PASSAGE PROVIDED ::
The 5 Love Languages of Children: How to Know What Your Child Truly Needs From You
In this article:
- What the 5 love languages actually are and why they matter for children
- The experiment I ran on my own kids to figure out their love language in one afternoon
- The hug advice from a therapist that changed how I hold my children
- What it really means when a child asks “what did you bring me?”
- A simple checklist to help you figure out your child’s love language
- How to speak their language even when it is not your natural one
I wanted to know my children’s love languages. Not theoretically. I wanted to actually know them. So I did something a little unconventional. I overwhelmed all of them with all five love languages in one afternoon, just to watch what happened.
I gave each child a small gift. I said words of affirmation to each one, specific and genuine. I sat with each one for undivided quality time. I did an act of service for each one without being asked. And I made sure there was plenty of physical touch throughout the day.
Their reactions told me everything.
One child lit up at the gift. Eyes wide, pure joy, running to show their siblings. Another barely noticed the gift and just wanted to stay sitting next to me, pressed close, not saying much but completely content. One responded most visibly to the words I said, repeating them back later that evening as if testing whether they were still true.
It was genuinely one of the most illuminating parenting experiments I have ever run. And the best part? They had no idea what I was doing. They just thought it was a lovely day.
From that point on I understood each of my children differently. And the way I showed up for each of them shifted in ways that were small on the surface but significant in the relationship.

EXTRACTED RECORDS ::
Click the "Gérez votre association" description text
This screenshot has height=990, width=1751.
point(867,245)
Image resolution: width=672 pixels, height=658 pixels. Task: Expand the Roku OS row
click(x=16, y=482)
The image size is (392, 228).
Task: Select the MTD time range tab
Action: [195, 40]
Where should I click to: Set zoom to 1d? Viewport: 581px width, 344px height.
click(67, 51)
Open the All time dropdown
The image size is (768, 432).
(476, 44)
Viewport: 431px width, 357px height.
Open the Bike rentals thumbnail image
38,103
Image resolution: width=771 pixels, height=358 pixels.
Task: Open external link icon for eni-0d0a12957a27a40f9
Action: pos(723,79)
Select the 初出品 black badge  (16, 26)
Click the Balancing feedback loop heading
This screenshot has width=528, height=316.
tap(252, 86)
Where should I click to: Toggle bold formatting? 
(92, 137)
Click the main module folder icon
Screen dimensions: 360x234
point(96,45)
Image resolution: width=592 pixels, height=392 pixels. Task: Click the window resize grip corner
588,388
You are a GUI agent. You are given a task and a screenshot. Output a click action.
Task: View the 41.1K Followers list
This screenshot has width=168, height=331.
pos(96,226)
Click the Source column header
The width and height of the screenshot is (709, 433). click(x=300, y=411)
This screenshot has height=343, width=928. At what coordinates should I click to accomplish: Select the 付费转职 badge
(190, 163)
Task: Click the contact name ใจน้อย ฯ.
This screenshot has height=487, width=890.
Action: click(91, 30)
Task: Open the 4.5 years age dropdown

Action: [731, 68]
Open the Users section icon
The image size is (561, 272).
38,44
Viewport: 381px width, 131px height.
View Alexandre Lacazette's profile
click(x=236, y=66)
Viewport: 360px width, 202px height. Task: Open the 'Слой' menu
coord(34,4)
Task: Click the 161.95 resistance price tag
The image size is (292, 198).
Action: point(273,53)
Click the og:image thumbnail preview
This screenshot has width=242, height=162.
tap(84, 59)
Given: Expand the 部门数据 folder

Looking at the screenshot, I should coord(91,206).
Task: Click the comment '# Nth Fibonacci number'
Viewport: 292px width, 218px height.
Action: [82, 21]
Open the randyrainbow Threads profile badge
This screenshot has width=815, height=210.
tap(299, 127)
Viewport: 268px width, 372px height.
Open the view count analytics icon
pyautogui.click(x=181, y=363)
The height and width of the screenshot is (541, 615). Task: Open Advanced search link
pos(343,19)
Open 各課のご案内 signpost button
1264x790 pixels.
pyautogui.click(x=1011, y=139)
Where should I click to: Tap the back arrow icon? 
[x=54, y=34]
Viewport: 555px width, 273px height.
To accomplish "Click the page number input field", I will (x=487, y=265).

TASKS TO CARRY OUT ::
1 > From the love languages article, write out the passage starting with "- A simple checklist" and going on through "told me everything.".
2 > Answer these questions about the love languages article:
(a) According to the list at the top, what is the therapist's advice about?
(b) How many love languages did the writer use on the children in one afternoon?
(c) What did the child who barely noticed the gift want to do instead?
The items have nothing to do with the love languages article.

ANSWERS PER TASK ::
1 >
- A simple checklist to help you figure out your child’s love language
- How to speak their language even when it is not your natural one
I wanted to know my children’s love languages. Not theoretically. I wanted to actually know them. So I did something a little unconventional. I overwhelmed all of them with all five love languages in one afternoon, just to watch what happened.
I gave each child a small gift. I said words of affirmation to each one, specific and genuine. I sat with each one for undivided quality time. I did an act of service for each one without being asked. And I made sure there was plenty of physical touch throughout the day.
Their reactions told me everything.

2 >
(a) Hugs, and how the writer holds their children.
(b) All five.
(c) Stay sitting next to the writer, pressed close.